### Text section:
Mathematics as Understanding, Not Platonism
On the Linguistic, Interpretive, and Psychological Nature of Mathematical Practice
Author’s Preface
This essay rejects the view that mathematics reveals truths from a realm of Platonic abstraction and instead argues that mathematics is a human activity, grounded in language, understanding, and interpretation. The argument develops from observations about how mathematics is learned, how proofs function as persuasive texts, and how fluency in mathematics resembles fluency in reading or language. While the formalisms of mathematics may seem austere and universal, they depend entirely on the capacities of human minds to learn, comprehend, and recognize internal coherence. This shift from Platonism to a linguistic and cognitive view of mathematics has profound implications for how mathematical knowledge is understood, taught, and applied.
Introduction
Mathematics has long enjoyed a reputation as the most objective of disciplines—a domain of thought free from human error, perspective, or bias. This aura of objectivity derives in part from a metaphysical assumption: that mathematical entities and truths exist independently of human minds, much like Platonic forms. According to this view, mathematical work consists of discovering truths that already exist in an abstract, non-empirical realm.
But this assumption is not necessary. Nor is it coherent. Mathematical practice, from basic arithmetic to advanced proof theory, is dependent on human understanding. It is transmitted through language, learned through instruction, and understood through interpretation. There is no mathematics apart from minds that comprehend it.
This essay develops an alternative account of mathematics as a human activity—one that operates through language, requires comprehension, and depends on shared standards of intelligibility and persuasion. It considers the nature of mathematical understanding, the variability of interpretive skill among individuals, and the inherently rhetorical and judgment-based nature of mathematical proof. The aim is not to diminish mathematics, but to locate it where it truly belongs: in the human mind and in the collective practices of understanding.
Discussion
Mathematics Requires Understanding
Mathematics is sometimes imagined as a pristine, objective formalism that exists apart from human interpretation. But such a view cannot withstand scrutiny. Mathematical reasoning always depends on understanding. One cannot engage with mathematics without grasping the significance of its symbols, structures, and logical relations.
Terms like “understanding” and “meaning” are notoriously slippery. They do not admit of precise definitions. Yet they are central to all linguistic activity, and mathematics is no exception. We know when we understand a mathematical idea—not because we perceive some metaphysical truth, but because we can work with it coherently, apply it in context, and explain it to others.
This capacity to understand varies widely. Some people develop it with ease; others struggle. The distribution of mathematical aptitude is not even. Fluency in mathematics, like fluency in any language, is a learned and embodied skill—not merely a function of exposure but of practice, context, and cognitive facility.
Mathematical Reading as Cognitive Fluency
The contrast between unskilled and skilled reading is instructive. Novice readers process words sequentially, decoding one at a time. Skilled readers perceive entire phrases or clauses as meaningful wholes. They interpret not just words, but assertions.
A similar contrast applies to mathematical comprehension. Beginners often read equations or expressions symbol by symbol, interpreting each part in isolation. Skilled mathematicians, by contrast, perceive larger structures. They grasp the form of an argument or the pattern in a set of operations at once.

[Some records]
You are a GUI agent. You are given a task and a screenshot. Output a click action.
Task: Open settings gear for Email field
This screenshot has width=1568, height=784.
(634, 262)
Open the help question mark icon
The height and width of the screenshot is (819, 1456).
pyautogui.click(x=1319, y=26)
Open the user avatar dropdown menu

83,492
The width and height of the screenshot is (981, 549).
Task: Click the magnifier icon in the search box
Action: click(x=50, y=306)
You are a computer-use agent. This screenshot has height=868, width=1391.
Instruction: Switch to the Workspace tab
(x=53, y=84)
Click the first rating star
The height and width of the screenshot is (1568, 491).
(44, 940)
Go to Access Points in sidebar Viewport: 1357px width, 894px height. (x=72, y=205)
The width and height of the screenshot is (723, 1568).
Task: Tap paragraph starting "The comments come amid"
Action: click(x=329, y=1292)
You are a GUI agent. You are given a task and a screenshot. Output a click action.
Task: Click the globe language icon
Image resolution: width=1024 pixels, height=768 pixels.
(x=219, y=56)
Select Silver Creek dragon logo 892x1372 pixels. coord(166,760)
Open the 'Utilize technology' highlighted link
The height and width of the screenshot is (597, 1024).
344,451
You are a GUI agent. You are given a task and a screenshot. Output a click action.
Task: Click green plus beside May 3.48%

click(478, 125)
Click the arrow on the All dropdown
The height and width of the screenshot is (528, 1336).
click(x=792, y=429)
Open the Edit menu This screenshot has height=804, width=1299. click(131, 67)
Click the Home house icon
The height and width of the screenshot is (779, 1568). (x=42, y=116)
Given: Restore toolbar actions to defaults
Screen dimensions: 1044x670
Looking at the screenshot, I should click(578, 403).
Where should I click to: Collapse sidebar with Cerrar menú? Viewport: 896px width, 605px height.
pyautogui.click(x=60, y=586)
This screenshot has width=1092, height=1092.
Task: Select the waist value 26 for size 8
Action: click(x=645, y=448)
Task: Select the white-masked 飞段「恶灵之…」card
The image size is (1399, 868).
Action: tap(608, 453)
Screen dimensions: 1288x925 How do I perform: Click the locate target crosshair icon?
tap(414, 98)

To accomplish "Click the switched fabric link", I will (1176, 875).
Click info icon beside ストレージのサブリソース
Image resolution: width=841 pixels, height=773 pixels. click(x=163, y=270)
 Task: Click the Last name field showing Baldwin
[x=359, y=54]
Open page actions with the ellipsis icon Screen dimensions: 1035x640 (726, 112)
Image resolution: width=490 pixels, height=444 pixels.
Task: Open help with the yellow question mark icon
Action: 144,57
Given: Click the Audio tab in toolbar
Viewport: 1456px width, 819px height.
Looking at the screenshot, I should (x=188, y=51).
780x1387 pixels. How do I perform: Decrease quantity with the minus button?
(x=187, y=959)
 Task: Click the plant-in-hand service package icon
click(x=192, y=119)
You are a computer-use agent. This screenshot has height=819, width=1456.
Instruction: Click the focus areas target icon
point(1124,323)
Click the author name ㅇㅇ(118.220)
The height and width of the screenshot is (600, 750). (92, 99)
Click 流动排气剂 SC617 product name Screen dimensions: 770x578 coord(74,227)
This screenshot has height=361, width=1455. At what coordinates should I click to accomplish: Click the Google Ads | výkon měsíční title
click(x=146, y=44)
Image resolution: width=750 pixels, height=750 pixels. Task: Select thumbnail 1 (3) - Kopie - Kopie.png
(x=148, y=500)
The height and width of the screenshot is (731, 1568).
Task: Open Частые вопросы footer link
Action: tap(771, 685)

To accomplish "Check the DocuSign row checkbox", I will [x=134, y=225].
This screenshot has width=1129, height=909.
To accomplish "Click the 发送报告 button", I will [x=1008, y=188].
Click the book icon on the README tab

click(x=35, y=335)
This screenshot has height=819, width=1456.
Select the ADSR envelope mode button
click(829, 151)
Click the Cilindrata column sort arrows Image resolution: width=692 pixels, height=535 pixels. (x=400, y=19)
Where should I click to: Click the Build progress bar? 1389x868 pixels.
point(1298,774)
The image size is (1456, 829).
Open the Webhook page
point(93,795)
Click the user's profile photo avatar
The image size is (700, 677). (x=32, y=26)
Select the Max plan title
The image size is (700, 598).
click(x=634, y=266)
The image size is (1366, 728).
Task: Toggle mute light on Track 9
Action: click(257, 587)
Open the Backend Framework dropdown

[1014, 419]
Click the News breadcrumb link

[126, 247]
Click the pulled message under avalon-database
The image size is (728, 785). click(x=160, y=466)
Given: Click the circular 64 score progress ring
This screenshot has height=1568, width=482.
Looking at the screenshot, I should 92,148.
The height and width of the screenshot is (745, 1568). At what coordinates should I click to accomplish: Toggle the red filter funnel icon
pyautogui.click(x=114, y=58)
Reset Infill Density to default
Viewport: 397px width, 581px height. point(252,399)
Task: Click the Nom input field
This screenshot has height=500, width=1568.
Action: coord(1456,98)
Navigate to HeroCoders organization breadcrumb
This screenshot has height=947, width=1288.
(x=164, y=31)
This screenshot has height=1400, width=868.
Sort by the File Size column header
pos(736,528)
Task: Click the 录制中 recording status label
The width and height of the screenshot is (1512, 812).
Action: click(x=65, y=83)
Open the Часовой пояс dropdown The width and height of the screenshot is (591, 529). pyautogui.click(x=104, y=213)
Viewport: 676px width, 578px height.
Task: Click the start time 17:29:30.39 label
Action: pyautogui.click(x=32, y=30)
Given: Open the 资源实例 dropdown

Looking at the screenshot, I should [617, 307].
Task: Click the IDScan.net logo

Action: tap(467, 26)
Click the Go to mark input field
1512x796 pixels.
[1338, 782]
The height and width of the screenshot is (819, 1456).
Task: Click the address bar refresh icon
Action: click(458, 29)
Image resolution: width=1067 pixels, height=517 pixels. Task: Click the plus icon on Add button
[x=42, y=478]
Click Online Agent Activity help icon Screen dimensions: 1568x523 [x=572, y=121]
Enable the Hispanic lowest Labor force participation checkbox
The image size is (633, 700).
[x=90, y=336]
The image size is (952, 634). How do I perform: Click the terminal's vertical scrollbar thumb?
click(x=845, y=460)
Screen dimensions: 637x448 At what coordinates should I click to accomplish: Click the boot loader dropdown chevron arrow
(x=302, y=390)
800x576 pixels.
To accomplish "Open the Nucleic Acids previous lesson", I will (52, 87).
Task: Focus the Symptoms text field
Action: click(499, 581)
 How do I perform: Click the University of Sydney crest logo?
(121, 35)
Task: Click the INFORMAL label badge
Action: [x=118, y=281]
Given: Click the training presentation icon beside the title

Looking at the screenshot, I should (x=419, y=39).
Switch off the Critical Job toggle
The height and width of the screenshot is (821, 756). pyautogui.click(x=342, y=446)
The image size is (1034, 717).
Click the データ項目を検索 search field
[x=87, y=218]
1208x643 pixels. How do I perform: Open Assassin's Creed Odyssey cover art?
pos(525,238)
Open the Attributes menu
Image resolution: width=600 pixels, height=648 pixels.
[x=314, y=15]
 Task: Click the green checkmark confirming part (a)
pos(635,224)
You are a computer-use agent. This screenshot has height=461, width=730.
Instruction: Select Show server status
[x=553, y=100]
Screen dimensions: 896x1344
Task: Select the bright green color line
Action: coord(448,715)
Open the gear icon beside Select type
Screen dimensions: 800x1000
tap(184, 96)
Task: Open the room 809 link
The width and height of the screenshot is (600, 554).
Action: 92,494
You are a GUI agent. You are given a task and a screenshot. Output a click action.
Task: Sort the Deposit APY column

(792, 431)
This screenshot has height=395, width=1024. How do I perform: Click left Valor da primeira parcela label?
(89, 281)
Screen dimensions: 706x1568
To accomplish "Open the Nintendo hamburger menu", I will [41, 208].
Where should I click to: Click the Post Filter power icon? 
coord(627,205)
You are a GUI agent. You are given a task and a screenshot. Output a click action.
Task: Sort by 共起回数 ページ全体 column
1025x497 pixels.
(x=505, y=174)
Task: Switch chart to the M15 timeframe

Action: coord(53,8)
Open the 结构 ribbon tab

### Prompt 1:
In the essay on mathematics as understanding, which headings come after the title and subtitle?
### Prompt 2:
Repeat the stretch of the essay on mathematics as understanding from "This capacity to" through "and cognitive facility.".
### Prompt 3:
Write the next part of the essay on mathematics as understanding, picking up after its final sentence.
The listing is separate material with no connection to the essay.

### Expected output 1:
Author’s Preface; Introduction; Discussion; Mathematics Requires Understanding; Mathematical Reading as Cognitive Fluency

### Expected output 2:
This capacity to understand varies widely. Some people develop it with ease; others struggle. The distribution of mathematical aptitude is not even. Fluency in mathematics, like fluency in any language, is a learned and embodied skill—not merely a function of exposure but of practice, context, and cognitive facility.

### Expected output 3:
This fluency enables faster and deeper understanding. It is not mechanical decoding; it is recognition of meaningful patterns. As in reading, it requires immersion in the language, familiarity with its grammar, and repeated experience with its forms. And, as in reading, the ability to interpret and comprehend varies across individuals and depends on both training and innate cognitive traits.
Formal Proofs and the Role of Persuasion
One of the most distinctive practices in mathematics is the construction and evaluation of formal proofs. A proof, conventionally defined, is a sequence of statements that follow from one another according to rules of inference, starting from axioms or previously established results. This gives the appearance of mechanical certainty.
But proof is not purely mechanical. It is creative. Once constructed, a proof must be evaluated by a reader who decides whether it conforms to the rules and whether the steps follow validly. This decision is interpretive. It depends on whether the reader is persuaded that the rules have been respected and that the conclusion has indeed been reached from the premises.
Thus, proof is not an object with a fixed, Platonic identity. It is a text that must be interpreted and judged. The persuasion involved is cognitive, not emotional. The reader must be convinced by the structure, coherence, and clarity of the argument. But the act of being convinced remains a psychological phenomenon. There is no reified entity called “the proof” outside of human minds evaluating it.
Proofs, then, are not metaphysical truths. They are structured linguistic performances designed to satisfy a community of trained readers. They depend on the internal logic of a system, but also on human comprehension. No proof is valid apart from the capacity of someone to recognize it as valid.
The Variability of Proofs and Reader Comprehension
Proofs vary in form and expression. They may be spelled out in exhaustive detail or compressed into a few elegant lines. Steps may be made explicit or left for the reader to fill in. This variability is not accidental. It reflects the communicative function of proof.
A proof must be understood. Its structure must be grasped, its transitions followed, and its conclusion seen as entailed. This process is not uniform across readers. A highly condensed proof may be obvious to an expert but completely opaque to a novice. Conversely, a detailed proof may help a beginner but seem tedious to someone more experienced.
This means that the clarity of a proof is relative. It depends not on an absolute standard but on the interpretive capacity of the reader. The common classroom phrase “the proof is left as an exercise” reveals this clearly. The author believes that the student has the ability to supply the missing steps. Whether this belief is accurate is a different matter.
No proof stands independently of its readers. It gains its validity only when readers are persuaded that it conforms to the rules of the system and that the conclusion follows from the premises. Even when a community agrees on a proof, what that agreement amounts to is shared persuasion—an epistemic consensus, not a metaphysical discovery.
Mathematical Practice as a Linguistic and Cognitive Activity
Mathematics, when stripped of its mystique, is a language. It has syntax, grammar, punctuation, operators, and conventions. It has assumed meanings for symbols, contextual rules for interpretation, and domain-specific vocabularies. Its practitioners undergo extensive training to master its forms, understand its assumptions, and apply its transformations correctly.
Just as in natural language, meaning in mathematics is not fixed by the symbols themselves. It arises from usage, context, and convention. The same symbol may have different meanings in different subfields. The equal sign (“=”) may denote identity, assignment, or equivalence depending on context. Glyphs and operators acquire meaning only within a shared framework of rules and expectations.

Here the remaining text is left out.